Most methods that were presented here so far are dealing with a single time series (performance metric) at a time. Now I’d like to make a quick overview of methods which allow to glance over a whole collection of time series at once.
Data used here was gathered during a load test of an application which consists of several components: http server, messaging server (RabbitMQ), database (Cassandra). That application uses 5 hosts and number of system metrics + application metrics is about 3300 after filtering (~32000 before). Think of it as a number of graphs to get through while exploring results of the test.
The load applied to the http server looks like this (number of identical clients sending requests):
The idea behind the table hill shape of the load is that the upwards slope shows when the system breaks (how it scales), flat top shows how stable it is (if it didn’t break on upwards slope), and the downwards slope shows how it recovers.
The service didn’t do very well this time. Here is a plot of successful and error response rates:
And response latencies:
Error rate is not zero and 99th percentile of response latency has spikes close to allowed by SLA maximum. At least it recovered and continued to serve requests at a lower rate.
Here’s what a result of SVD (Singular Value Decomposition) looks like (left-singular vectors sorted by decreasing singular values):
In time series context SVD decomposes original set of series into set of uncorrelated base series (left-singular vectors), set of singular values, and a matrix of weights (right-singular vectors). These matrices could be used to reconstruct the original set of series. The nice feature is that you can take only several base series corresponding to the top singular values to get quite good (in terms of squared error) reconstruction result.
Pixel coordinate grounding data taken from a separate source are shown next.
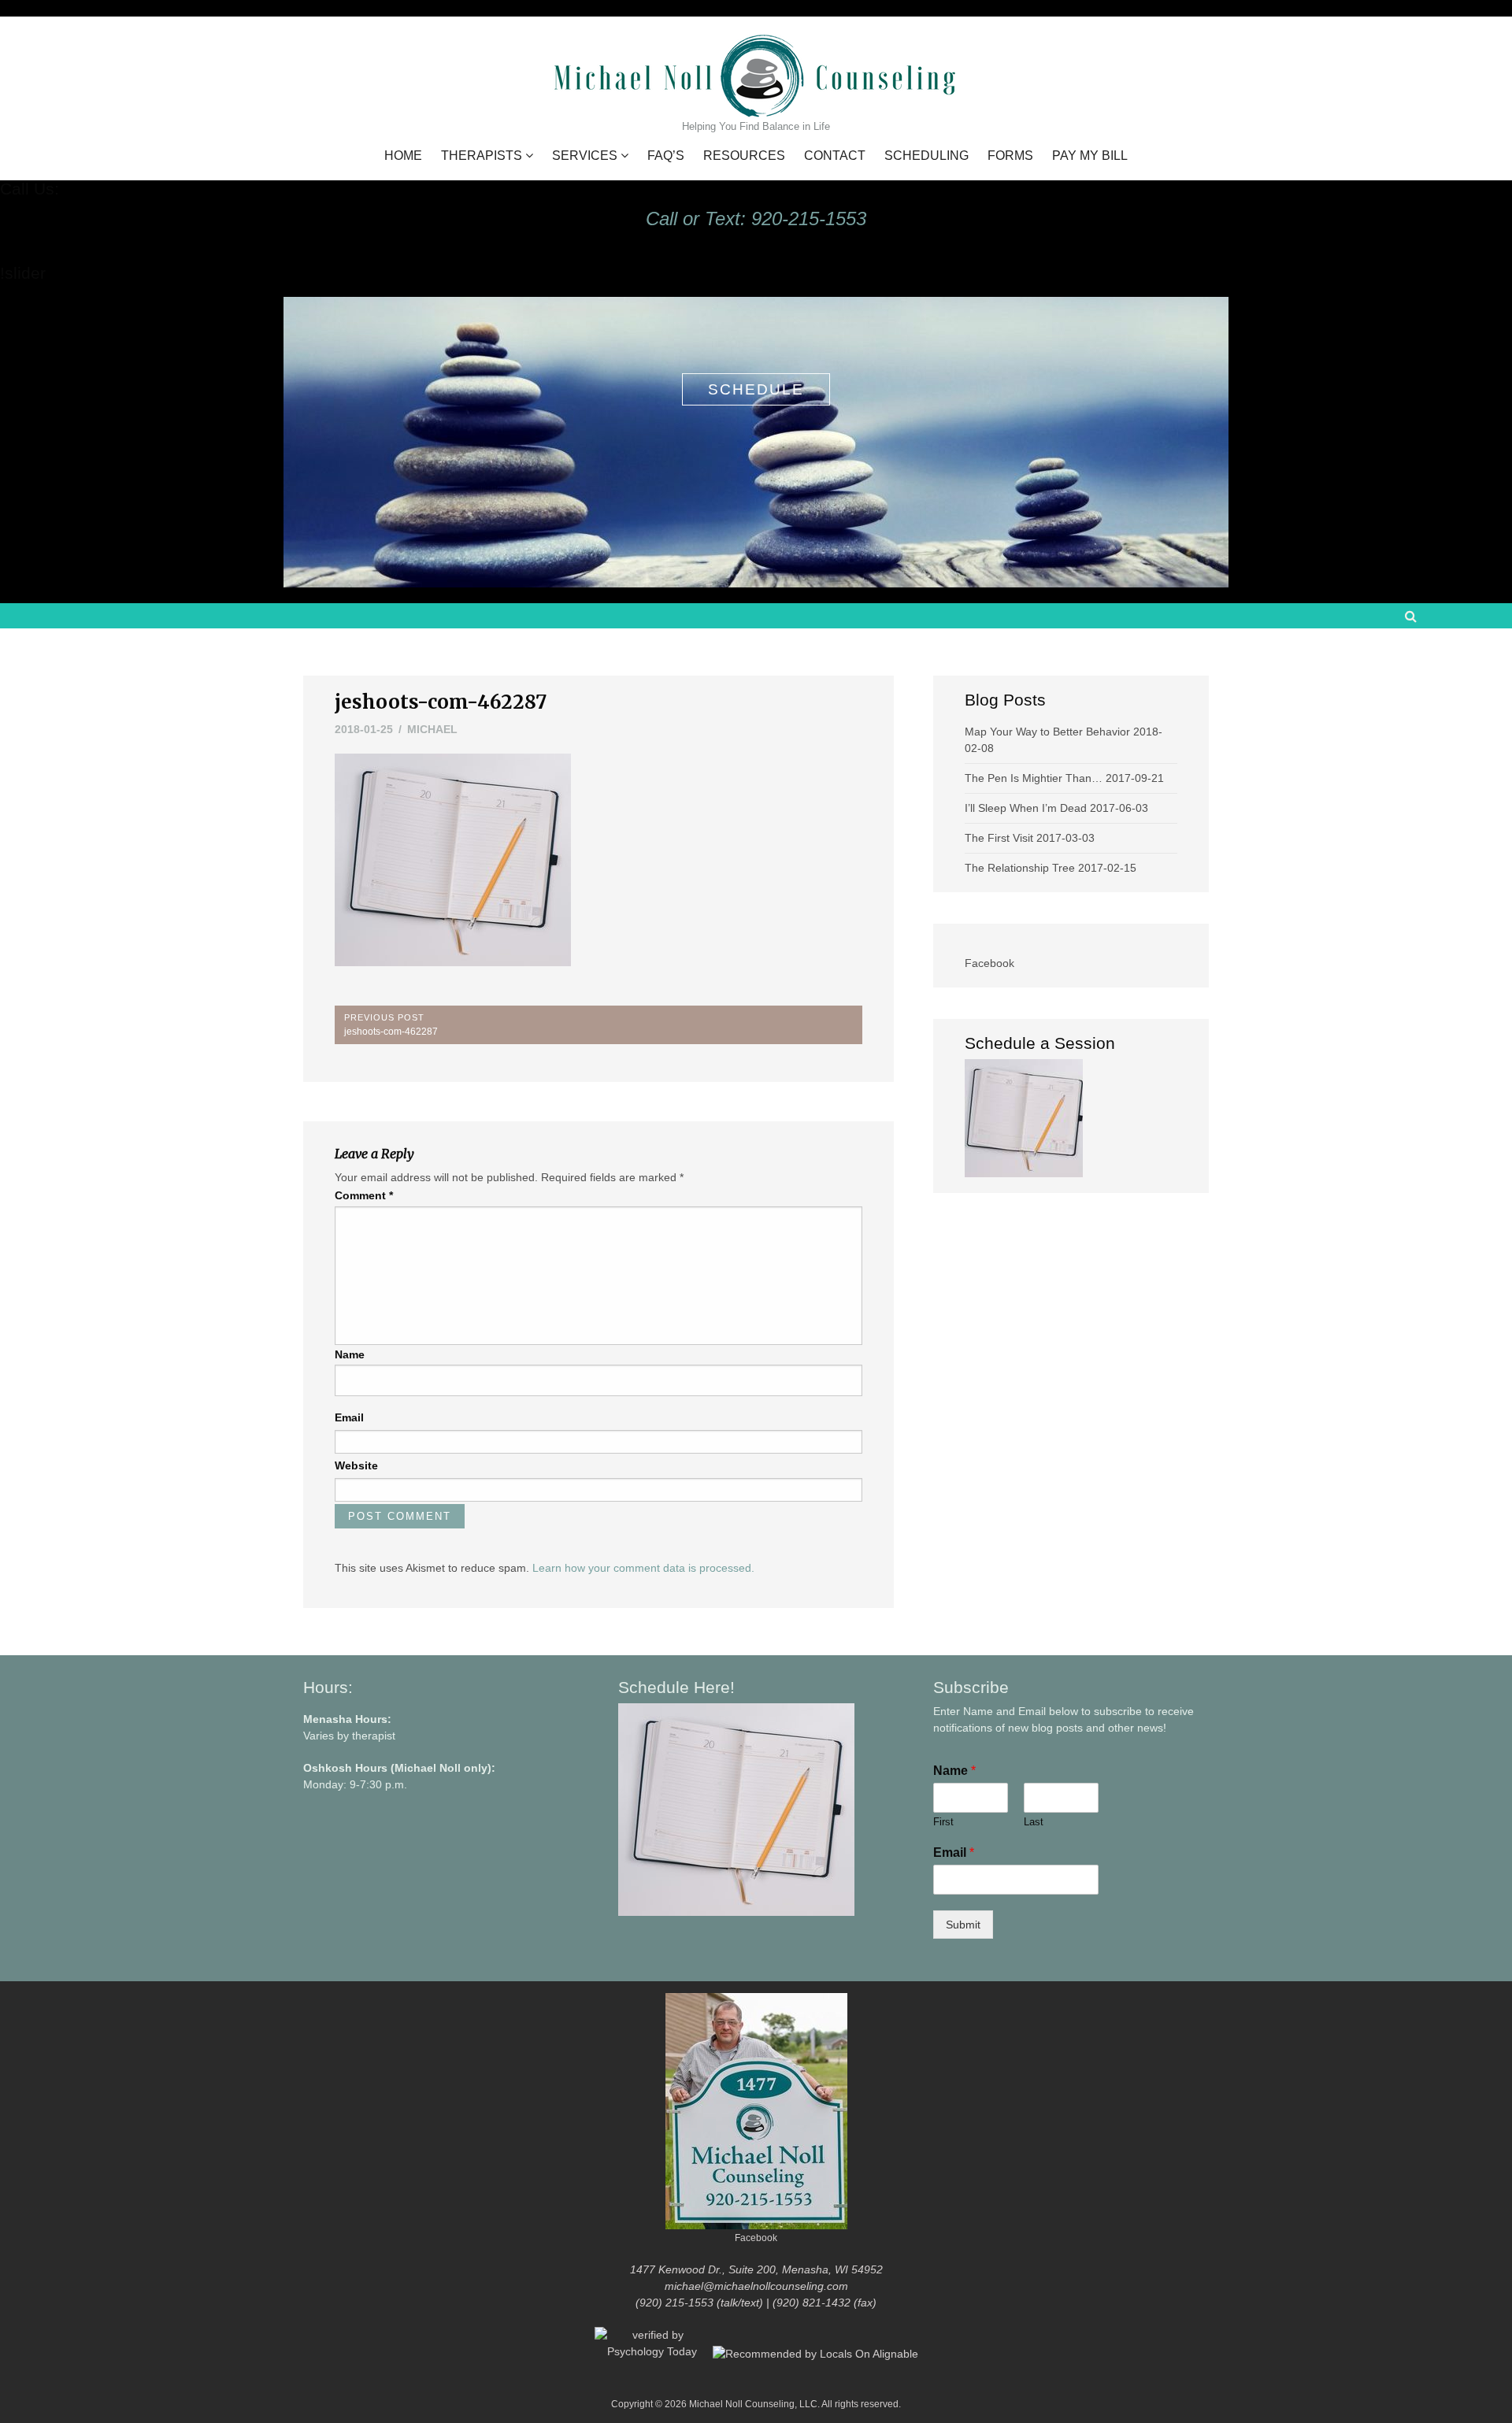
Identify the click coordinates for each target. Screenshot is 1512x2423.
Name (350, 1354)
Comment (364, 1195)
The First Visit (999, 838)
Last (1033, 1822)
First 6 singular values (sorted by decreasing value) contribute most and the rest is a background noise.
When the data is centered (mean subtracted) and scaled (divided by standard deviation) before applying SVD then the top (by singular values) base series represent the most common shapes in the data with some caveats. Sometimes it can change sign (flip shape vertically) or mix several common shapes into one. Outliers distort extracted base series due to the scaling used and the least-squares nature of the decomposition (which amplifies outliers).
In this case the first extracted series is a slightly skewed table hill shape of the load applied because most metrics follow that pattern. A lot of metrics comes from Cassandra which uses exponentially decaying sampling for latencies. This algorithm smoothes and moves the shape to the right (delays signal). The second extracted series corresponds to growing counters and caches. The third series looks like a flipped shape of RabbitMQ disk activity during the test. There are some spikes and drops visible on several base series which corresponds to errors and latency spikes.
Closely related PCA (Principal Component Analysis) produces set of principal components (which are base series from SVD scaled by singular values) and the same weights (loadings) from SVD. Here the first 2 original series selected by maximum absolute loading per each principal component.
It selects original series which have largest contribution from top components (base series).
These methods are quite fast and produce meaningful results: they extract the most common shapes and group original series by these shapes.
They are sensitive to outliers. The usual way of scaling data (by standard deviation) doesn’t make a lot of sence for long tailed distributions which are quite common in performance monitoring data. It might be a good thing for exploratory data analysis because if you see some spikes or step-like changes in several first base series then it definitely means some abrupt changes at that time in system being monitored.
I’ve tried to center data by subtracting median and scale by MAD (Median Absolute Deviation) but discovered that zero MAD is quite common in my data (when it’s mostly constant with a few spikes).
What SVD/PCA are good for: if you have a lots of data, slow anomaly detection algorithm and interested mostly in the time when anomaly happens then running the algorithm on several first principal components might be much faster than feeding it all the original data.